Старой-то она, конечно, не была. Какая старость в двадцать девять лет.
— Нет, — отвечаю, — ничего я не надумал. А девки мне ни к чему.
— Слушай, Ваня, что я тебе скажу. И все правильно пойми. С мужем мы спим поврозь, но говорить я с ним ничего не говорила. Ждала, что ты мне скажешь. Да и не время еще. Обожди малость. Пусть он хоть на работу устроится. Нельзя же его сразу так опять по голове лупить. Он от того еще не отошел. Сам видишь какой.
Я согласился ждать, а сам, между прочим, почву подготовил, купил у кузнеца полдома для нашего будущего житья.
А через неделю война. Мне, как водится, повестка: на сборы сутки, кружку, ложку, смену белья с собой припасти. И вот ночь на дворе. За стенкой песни проводинные поют. А я сижу один в своей половине. За окном дождь как из ведра хлещет. Сижу, огня не зажигаю и планирую: чуть дождь поутихнет, пойти около ее дома постоять.
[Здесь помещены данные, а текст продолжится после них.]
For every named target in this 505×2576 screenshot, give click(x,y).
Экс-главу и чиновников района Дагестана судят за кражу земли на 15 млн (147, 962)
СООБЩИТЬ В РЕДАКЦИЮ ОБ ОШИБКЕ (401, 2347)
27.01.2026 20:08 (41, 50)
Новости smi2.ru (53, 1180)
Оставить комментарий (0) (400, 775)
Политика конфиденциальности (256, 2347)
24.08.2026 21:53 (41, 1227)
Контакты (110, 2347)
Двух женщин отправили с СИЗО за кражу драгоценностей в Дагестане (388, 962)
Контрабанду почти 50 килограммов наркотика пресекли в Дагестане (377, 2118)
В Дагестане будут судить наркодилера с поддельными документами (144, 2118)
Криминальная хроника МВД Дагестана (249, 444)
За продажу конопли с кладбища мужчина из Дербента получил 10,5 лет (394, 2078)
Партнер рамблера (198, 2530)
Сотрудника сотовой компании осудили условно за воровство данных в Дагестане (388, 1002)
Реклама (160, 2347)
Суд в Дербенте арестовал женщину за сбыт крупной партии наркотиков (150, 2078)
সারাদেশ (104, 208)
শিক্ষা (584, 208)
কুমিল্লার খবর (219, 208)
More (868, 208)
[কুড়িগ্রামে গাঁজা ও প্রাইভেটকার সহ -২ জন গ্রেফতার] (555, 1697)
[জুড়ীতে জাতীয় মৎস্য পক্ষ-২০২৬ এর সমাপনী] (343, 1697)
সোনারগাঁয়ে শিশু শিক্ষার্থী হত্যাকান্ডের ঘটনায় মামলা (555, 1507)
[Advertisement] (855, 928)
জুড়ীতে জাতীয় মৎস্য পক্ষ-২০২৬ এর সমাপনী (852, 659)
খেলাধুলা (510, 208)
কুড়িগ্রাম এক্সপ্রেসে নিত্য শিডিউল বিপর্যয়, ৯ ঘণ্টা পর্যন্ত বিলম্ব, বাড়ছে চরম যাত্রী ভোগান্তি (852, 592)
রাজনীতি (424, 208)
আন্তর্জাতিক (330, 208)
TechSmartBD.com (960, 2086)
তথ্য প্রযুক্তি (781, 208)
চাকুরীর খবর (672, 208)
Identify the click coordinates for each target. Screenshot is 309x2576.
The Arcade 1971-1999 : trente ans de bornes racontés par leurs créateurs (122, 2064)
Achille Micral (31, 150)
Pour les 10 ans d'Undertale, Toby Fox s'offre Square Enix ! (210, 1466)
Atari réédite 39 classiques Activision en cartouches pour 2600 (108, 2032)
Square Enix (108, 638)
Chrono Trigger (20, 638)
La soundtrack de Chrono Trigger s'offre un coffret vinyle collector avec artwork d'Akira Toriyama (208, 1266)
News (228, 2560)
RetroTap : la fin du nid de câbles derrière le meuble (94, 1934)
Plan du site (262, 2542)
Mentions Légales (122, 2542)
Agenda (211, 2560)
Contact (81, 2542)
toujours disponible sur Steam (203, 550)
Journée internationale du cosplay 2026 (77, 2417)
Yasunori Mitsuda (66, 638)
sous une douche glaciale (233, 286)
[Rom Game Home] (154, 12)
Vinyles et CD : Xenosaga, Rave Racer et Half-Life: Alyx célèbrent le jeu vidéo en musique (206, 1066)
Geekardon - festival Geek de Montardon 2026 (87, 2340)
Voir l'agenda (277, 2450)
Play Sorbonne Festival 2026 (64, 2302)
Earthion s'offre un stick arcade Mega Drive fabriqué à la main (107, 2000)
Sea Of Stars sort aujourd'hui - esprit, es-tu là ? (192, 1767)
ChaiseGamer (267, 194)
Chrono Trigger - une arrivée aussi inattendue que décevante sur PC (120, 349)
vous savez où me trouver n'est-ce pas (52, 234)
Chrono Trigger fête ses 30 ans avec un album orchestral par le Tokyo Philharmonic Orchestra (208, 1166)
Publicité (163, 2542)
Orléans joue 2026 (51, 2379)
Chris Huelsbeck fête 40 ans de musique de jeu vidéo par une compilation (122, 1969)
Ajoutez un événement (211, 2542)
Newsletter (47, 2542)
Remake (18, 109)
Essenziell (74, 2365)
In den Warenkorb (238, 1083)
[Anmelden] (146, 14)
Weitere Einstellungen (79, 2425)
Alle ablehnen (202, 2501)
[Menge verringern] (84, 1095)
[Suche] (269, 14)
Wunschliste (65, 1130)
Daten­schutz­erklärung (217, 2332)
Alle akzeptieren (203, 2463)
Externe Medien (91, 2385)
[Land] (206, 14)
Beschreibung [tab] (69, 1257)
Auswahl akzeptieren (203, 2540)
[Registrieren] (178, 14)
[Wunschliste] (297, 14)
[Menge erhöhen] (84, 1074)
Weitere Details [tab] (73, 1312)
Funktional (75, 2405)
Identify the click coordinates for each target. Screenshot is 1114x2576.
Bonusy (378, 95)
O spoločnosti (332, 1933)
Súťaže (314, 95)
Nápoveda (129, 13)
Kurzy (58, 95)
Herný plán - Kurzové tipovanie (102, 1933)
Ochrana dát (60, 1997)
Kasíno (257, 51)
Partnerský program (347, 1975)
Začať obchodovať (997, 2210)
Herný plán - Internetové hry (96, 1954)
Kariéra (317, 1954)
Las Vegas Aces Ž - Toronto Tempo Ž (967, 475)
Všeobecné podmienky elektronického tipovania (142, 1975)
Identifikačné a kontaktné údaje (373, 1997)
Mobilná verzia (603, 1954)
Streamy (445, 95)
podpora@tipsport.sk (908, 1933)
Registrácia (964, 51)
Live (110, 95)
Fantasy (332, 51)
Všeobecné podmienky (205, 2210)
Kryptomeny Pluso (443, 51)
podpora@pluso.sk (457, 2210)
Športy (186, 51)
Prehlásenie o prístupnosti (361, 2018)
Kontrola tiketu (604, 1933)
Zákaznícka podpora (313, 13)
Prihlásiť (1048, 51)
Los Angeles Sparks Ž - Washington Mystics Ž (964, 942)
Может, выйдет невзначай, окликну, хоть парой слов перекинемся. Война ведь такое дело — может, и поговорить больше не придется. И в это самое время слышу — дверь в сенях тихонько так брякнула и снова затворилась. И Настенька входит.
— Не пугайся, — шепчет, — это я.
Обнял я ее, а платье на ней мокрое-премокрое, хоть выжимай. Она без всяких его долой.
— На, — говорит, — повесь над плитой. К утру высохнет.
— А если Пашка тебя хватится?
А она мне даже со злом с каким-то:
— Не хватится. Он пьяный спит. А хоть бы и хватился… Он сколько лет был в отсутствии, можно же мне за всю жизнь одну ночь поотсутствовать?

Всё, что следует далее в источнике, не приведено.